(Stored records)
============================================================
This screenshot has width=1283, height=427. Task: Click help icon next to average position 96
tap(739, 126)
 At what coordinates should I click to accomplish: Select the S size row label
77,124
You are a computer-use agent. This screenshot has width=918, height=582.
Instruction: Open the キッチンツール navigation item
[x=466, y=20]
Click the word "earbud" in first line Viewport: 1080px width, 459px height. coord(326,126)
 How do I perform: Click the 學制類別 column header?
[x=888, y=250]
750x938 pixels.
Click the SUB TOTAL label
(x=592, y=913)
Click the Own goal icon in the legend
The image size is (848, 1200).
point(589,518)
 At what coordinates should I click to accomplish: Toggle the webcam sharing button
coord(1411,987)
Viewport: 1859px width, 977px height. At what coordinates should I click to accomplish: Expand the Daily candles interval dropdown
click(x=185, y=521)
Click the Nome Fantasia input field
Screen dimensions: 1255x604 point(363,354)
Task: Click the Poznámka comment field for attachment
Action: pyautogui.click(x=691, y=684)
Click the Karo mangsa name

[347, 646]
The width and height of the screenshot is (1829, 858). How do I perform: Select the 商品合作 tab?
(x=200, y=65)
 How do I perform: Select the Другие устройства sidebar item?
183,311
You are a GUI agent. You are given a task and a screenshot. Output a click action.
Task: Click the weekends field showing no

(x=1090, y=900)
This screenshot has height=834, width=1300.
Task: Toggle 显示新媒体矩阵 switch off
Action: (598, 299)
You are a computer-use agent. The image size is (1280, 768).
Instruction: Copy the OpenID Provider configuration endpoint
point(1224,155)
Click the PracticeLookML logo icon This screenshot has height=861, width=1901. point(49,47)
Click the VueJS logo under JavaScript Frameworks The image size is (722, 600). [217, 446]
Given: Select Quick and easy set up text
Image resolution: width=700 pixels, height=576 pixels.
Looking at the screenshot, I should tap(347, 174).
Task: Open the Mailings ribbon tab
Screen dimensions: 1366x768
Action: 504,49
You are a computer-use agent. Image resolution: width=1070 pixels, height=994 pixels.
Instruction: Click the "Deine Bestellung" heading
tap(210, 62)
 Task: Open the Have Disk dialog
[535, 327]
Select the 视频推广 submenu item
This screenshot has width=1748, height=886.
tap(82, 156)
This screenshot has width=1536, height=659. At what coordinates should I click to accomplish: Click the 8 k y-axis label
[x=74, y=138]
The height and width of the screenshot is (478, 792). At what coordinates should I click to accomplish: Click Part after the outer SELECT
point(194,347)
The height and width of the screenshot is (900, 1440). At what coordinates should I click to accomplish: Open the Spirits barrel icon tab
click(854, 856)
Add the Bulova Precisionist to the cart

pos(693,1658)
============================================================
What to do:
Your answer should consist only of the lines from the one with "The height and width of the screenshot is (900, 1440)." through the last line of the entries above, retyped exactly.

Answer box:
The height and width of the screenshot is (900, 1440). At what coordinates should I click to accomplish: Open the Spirits barrel icon tab
click(854, 856)
Add the Bulova Precisionist to the cart

pos(693,1658)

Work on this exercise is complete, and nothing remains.